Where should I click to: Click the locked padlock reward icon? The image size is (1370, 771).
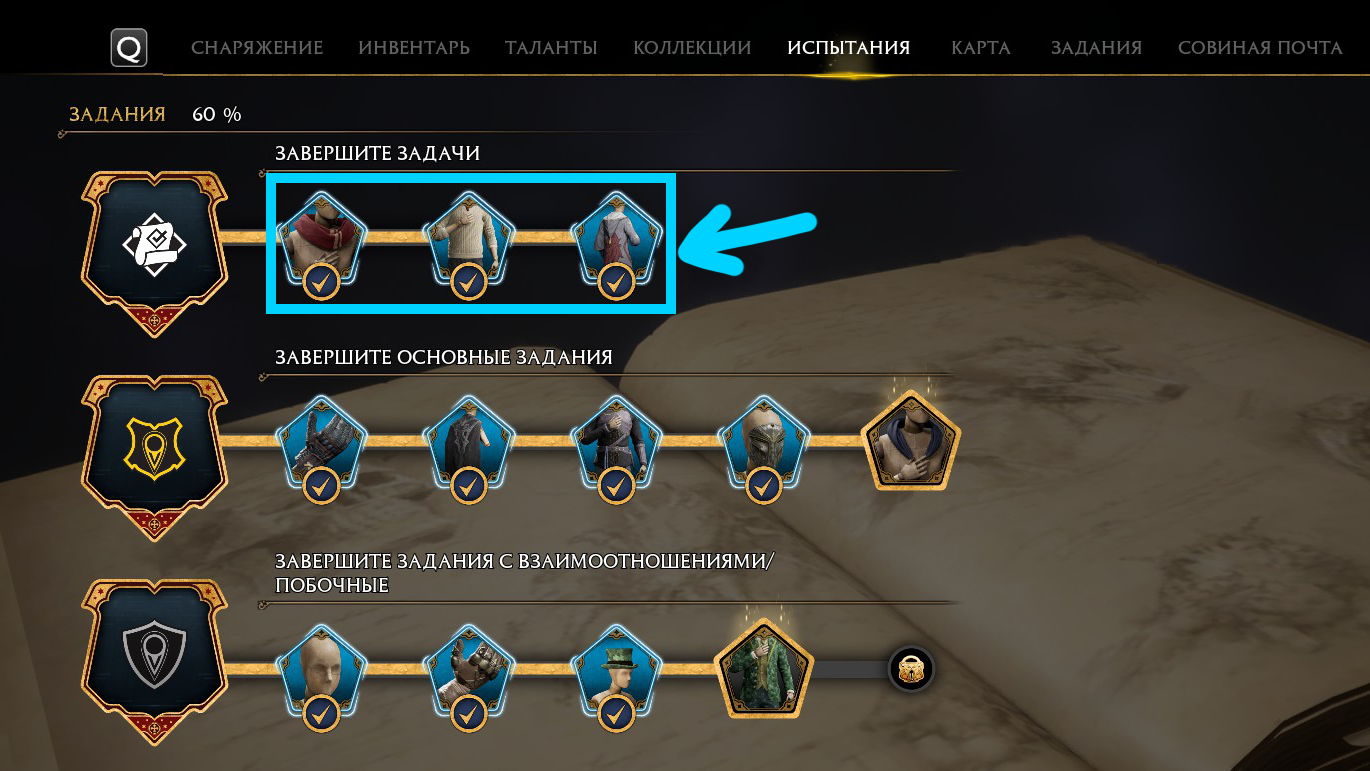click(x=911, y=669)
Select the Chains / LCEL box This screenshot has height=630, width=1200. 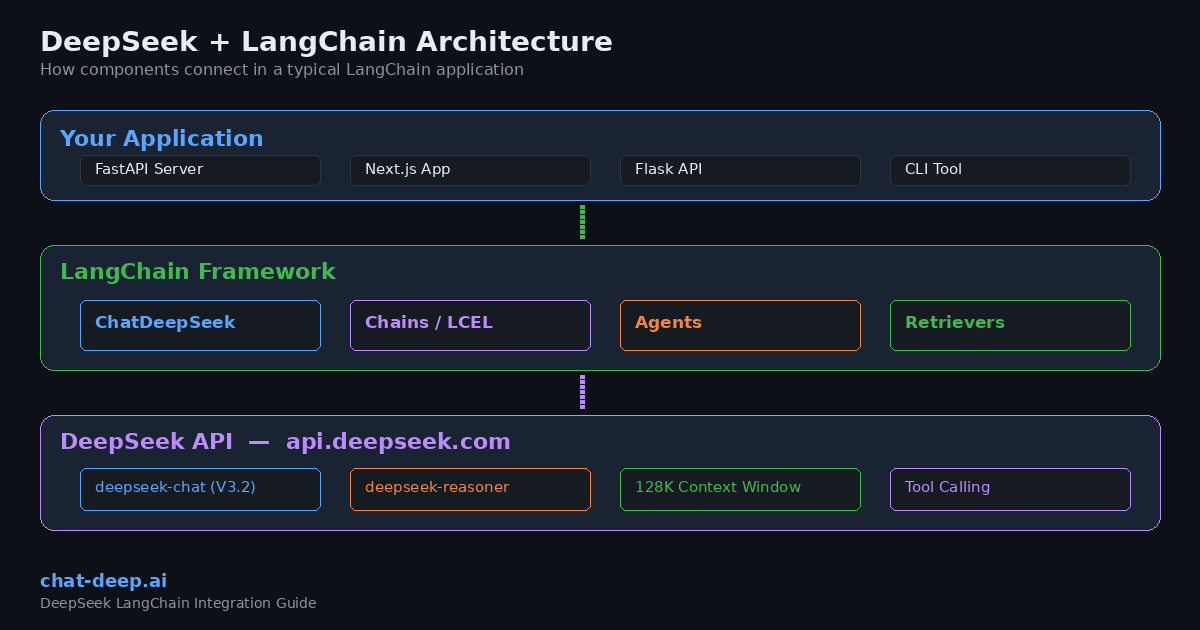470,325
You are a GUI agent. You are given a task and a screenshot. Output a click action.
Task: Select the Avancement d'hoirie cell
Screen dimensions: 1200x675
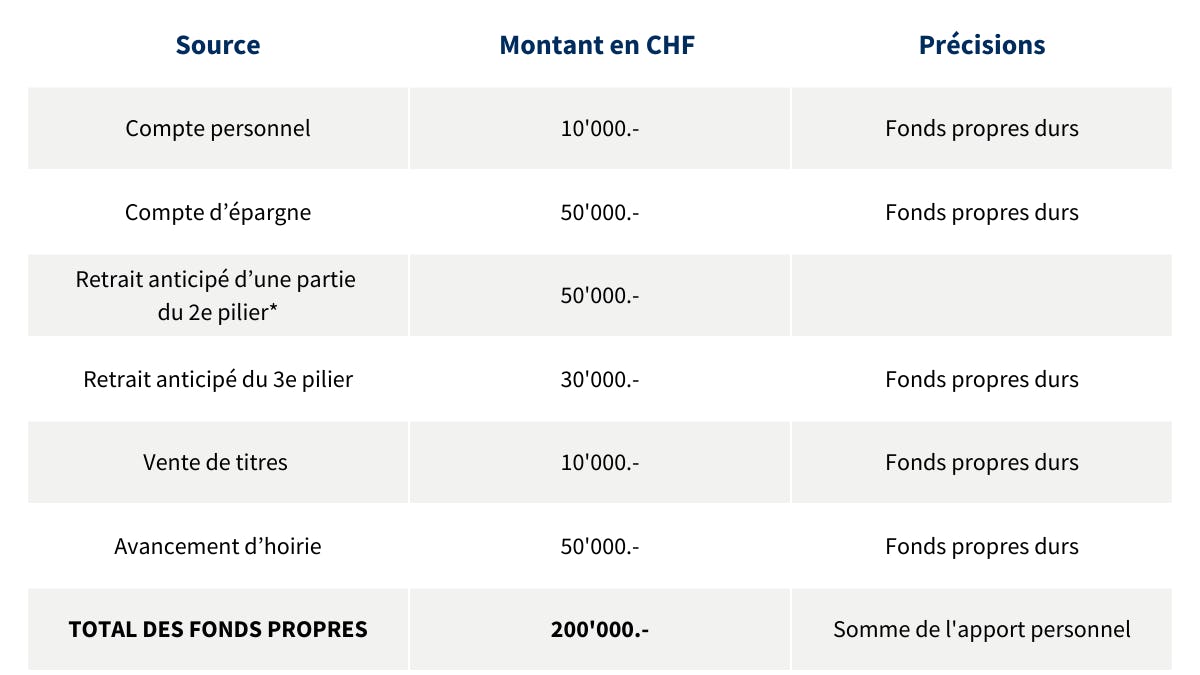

++++++

Copy out exactly the lines between the line that contains "Task: Select the Avancement d'hoirie cell" and the last line of the records, both ends included; leave out every picture.

• _Completed exercise_
Task: Select the Avancement d'hoirie cell
Screen dimensions: 1200x675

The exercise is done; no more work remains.